Tsola considered. In her long career as Seer and Wounded Healer, in entire her life, she never expected to hear such terrible news. The Cape was made of eagle feathers because eagles
carried messages from the Galayi to the Immortals, and more important, from the Immortals to the Galayi. Only she could listen to the Cape, or put it on, or even look upon it. Once a year she did this, deep in the Cavern, while the tribe was beginning the Planting Moon Ceremony. She sent whatever guidance she received to the people. This had been the chief responsibility of all the Galayi Seers and Wounded Healers for a thousand winters.

“Granddaughter,” said Tsola, “I will have to ask you to leave the Cavern for a while. Go with Klandagi to visit my family for a few days. I must look at the Cape. I must put it on and listen to it.”

Sunoya stood up and put her hand on the panther’s shoulders. Tsola was doing what had to be done, but Sunoya could hardly bear the thought of several days on tenterhooks.

 

 

A small stream flowed out of the Cavern entrance and formed a pond a short distance below. Tsola’s two daughters lived in a hut just above the pond. These waters were known as the Healing Pool, and they were a place of curing for all Galayi. Aches, fevers, stomach and bowel troubles, all could be improved if a pilgrim drank from the waters, or immersed himself in them. Tsola’s daughters helped the pilgrims and taught them songs for healing.

Sunoya drank from the stream just above the hut. She sat in the waters for as long as she could bear the cold. She chatted with the family. Eventually Klandagi came and led her back to Tsola’s home in the Cavern.

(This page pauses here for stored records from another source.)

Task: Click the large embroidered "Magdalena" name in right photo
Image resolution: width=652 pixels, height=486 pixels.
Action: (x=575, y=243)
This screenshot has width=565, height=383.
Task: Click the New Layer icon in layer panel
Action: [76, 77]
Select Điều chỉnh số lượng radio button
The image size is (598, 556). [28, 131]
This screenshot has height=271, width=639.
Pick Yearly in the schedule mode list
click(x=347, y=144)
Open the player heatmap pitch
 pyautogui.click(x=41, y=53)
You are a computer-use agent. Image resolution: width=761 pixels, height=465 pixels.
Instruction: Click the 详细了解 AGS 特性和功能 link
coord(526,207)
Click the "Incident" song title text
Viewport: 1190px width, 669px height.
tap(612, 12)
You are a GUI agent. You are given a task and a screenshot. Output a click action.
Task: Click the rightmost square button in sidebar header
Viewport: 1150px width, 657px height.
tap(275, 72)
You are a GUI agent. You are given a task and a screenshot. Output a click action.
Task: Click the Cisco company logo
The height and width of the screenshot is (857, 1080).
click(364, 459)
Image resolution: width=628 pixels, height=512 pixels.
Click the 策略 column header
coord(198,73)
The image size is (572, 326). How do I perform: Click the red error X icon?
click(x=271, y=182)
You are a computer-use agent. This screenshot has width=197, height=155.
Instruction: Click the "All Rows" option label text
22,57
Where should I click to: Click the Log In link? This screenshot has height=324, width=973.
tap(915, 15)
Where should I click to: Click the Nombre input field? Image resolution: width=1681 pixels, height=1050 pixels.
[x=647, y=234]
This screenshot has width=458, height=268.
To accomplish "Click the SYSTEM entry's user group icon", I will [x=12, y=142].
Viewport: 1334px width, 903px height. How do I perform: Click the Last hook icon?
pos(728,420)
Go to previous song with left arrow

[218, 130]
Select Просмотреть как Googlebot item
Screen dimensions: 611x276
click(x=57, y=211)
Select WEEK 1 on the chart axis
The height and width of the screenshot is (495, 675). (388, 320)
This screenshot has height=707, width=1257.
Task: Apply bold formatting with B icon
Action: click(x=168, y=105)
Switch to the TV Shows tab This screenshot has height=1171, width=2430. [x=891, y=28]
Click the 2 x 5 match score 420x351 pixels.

Tsola said, “We have to talk.” Her face was grave, stricken.

So what I saw is true
, thought Sunoya. Her chest quivered like a plucked string.

Tsola had mounted her teapot, which was a buffalo stomach, on a tripod over her fire. Sunoya saw her crumble in the
u-tsa-le-ta,
a lichen. That meant Sunoya would make the longest
journey any human being could make, except for going to the Darkening Land.